CAMDEN, NJ—A Coquino Beach, North Carolina man was sentenced today to 90 months in prison for his role in an investment scheme that defrauded investors of $1.4 million, U.S. Attorney Paul J. Fishman announced.
Michael Noreski, 55, formerly of Mantua, New Jersey, pleaded guilty before U.S. District Judge Renée Marie Bumb on June 6, 2011 to an information charging him with one count of wire fraud. Judge Bumb imposed the sentence today in Camden federal court.
According to documents filed in this case and statements made in court:
Noreski was the owner of 4 Solutions LLC, a Gibbsboro, New Jersey company that purported to facilitate short sale property transactions for distressed homeowners.

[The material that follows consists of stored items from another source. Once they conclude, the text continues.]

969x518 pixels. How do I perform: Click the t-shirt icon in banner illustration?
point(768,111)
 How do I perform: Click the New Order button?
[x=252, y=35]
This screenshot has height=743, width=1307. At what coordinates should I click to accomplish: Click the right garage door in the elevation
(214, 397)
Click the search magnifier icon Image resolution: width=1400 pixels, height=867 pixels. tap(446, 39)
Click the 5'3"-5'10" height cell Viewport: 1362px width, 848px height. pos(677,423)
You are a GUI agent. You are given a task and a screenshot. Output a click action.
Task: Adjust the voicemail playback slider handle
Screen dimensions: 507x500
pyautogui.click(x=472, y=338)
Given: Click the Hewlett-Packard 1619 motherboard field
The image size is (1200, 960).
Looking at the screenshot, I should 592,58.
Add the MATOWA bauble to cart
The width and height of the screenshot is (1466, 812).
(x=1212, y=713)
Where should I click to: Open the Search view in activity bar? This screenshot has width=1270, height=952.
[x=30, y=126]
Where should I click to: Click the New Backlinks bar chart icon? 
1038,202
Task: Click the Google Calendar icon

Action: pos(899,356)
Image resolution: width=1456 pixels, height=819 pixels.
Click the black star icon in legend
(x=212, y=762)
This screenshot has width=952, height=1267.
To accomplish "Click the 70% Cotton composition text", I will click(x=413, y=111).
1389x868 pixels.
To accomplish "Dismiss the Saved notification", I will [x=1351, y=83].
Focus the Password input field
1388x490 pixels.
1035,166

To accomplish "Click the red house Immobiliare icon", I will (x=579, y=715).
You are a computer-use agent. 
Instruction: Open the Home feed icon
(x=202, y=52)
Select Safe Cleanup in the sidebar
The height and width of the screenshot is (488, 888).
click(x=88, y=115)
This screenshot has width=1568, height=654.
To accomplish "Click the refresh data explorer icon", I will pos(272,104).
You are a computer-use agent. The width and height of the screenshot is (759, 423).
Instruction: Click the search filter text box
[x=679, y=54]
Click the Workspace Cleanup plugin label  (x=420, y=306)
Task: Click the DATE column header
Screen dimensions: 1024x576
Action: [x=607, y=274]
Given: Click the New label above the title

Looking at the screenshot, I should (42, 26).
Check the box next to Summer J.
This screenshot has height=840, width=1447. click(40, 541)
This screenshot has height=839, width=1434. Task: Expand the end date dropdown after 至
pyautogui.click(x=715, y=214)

Noreski admitted that in connection with this business, he defrauded 10 or more victims of more than $1,000,000.
Noreski, assisted by John Fikaris, 29, of Cherry Hill, New Jersey, used approximately $195,000 in forged checks taken from an incapacitated individual, without that individual’s guardian’s permission or knowledge, for 4 Solutions’s initial operating expenses and for Noreski’s personal expenses. After establishing 4 Solutions, Noreski then solicited investors in a variety of ways, including soliciting advance fees for purported short sales on properties belonging to the investors, soliciting investors for the purchase of distressed mortgage notes and bad debt, and soliciting investors to purchase foreclosed properties from banks. Noreski made false claims to these investors in order to get them to invest. He falsely claimed to have facilitated hundreds of short sales and to have connections with banks when, in fact, he had no such experience or connections. Noreski admitted that in 2008 he relocated this scheme from New Jersey to North Carolina to evade law enforcement.
Fikaris, who left 4 Solutions shortly after its inception and was not charged in the investment scheme, pleaded guilty on December 17, 2010, to an information charging him with one count of conspiracy to transport forged checks in interstate commerce. Fikaris is awaiting sentencing.
In addition to the prison term, Judge Bumb sentenced Noreski to three years of supervised release and ordered him to pay $1,234.989.63 in restitution to the victims of his offense.
U.S. Attorney Fishman credited special agents of the FBI’s South Jersey Resident Agency, under the direction of Special Agent in Charge George C. Venizelos in Philadelphia; and postal inspectors of the U.S. Postal Inspection Service, under the direction of Postal Inspector in Charge Karen Higgins in Philadelphia, for the investigation leading to today’s sentence.
The government is represented by Assistant U.S. Attorney Matthew J. Skahill of the Criminal Division in Camden.